Dataset entries
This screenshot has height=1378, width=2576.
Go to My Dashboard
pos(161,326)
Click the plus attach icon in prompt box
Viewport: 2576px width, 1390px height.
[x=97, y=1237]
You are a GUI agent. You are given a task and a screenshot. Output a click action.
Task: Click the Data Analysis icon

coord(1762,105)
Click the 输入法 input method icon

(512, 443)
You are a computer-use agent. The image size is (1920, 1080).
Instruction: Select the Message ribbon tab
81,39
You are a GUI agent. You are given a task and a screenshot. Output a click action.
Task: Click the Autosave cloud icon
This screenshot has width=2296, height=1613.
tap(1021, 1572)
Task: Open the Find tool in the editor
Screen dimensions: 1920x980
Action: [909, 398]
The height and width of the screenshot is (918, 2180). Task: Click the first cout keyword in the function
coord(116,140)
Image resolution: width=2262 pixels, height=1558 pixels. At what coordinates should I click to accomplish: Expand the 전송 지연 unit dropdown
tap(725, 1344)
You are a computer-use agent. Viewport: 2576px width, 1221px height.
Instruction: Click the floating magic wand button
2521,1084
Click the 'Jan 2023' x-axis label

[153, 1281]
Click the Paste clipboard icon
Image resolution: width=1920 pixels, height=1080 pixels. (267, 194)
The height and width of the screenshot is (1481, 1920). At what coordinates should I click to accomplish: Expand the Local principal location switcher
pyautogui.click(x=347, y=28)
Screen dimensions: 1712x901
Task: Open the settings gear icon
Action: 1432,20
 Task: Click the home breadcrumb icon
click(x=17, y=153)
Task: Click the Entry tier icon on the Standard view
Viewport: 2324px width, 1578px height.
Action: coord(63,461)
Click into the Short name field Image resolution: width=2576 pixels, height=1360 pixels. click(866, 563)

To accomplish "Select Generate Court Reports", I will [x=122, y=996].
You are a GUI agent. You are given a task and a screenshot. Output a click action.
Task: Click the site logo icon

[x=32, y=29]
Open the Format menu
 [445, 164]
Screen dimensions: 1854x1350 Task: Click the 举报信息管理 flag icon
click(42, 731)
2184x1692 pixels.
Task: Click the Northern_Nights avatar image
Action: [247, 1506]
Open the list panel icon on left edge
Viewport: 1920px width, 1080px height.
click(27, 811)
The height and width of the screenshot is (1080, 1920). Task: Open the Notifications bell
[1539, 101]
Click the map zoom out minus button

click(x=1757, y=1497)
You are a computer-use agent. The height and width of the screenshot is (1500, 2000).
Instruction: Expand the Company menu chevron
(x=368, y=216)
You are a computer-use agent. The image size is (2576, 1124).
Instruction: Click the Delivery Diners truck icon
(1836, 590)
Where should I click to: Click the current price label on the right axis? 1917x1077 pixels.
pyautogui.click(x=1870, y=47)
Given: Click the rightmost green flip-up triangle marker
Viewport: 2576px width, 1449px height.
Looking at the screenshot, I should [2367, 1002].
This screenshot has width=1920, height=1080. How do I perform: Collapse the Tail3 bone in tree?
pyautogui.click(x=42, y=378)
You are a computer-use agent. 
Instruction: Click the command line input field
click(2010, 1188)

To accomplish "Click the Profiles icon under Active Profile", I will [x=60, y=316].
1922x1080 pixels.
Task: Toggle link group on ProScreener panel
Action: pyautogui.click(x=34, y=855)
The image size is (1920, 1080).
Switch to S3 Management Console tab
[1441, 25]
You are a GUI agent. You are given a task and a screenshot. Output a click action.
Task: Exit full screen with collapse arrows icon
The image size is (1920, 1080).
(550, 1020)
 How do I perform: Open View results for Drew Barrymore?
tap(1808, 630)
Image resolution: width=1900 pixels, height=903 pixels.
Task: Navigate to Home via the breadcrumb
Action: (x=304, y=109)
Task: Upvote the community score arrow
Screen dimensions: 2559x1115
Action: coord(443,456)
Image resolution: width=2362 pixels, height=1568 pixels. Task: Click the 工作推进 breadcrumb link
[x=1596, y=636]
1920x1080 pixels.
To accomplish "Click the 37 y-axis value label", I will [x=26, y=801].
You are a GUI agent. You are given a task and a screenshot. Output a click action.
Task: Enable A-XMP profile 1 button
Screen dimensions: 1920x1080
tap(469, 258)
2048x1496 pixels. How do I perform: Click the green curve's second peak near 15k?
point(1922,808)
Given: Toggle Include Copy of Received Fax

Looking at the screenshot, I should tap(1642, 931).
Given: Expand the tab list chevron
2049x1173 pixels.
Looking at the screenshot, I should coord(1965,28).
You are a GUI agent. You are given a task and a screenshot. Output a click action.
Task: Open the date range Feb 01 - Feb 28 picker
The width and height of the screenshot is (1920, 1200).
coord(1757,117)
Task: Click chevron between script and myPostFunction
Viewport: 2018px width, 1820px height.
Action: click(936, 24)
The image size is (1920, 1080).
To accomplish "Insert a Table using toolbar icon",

## ABOUT THIS EXERCISE
Extract all lines of the records above that include "list".

## RESPONSE TO THIS TASK
Open the list panel icon on left edge
Given: Expand the tab list chevron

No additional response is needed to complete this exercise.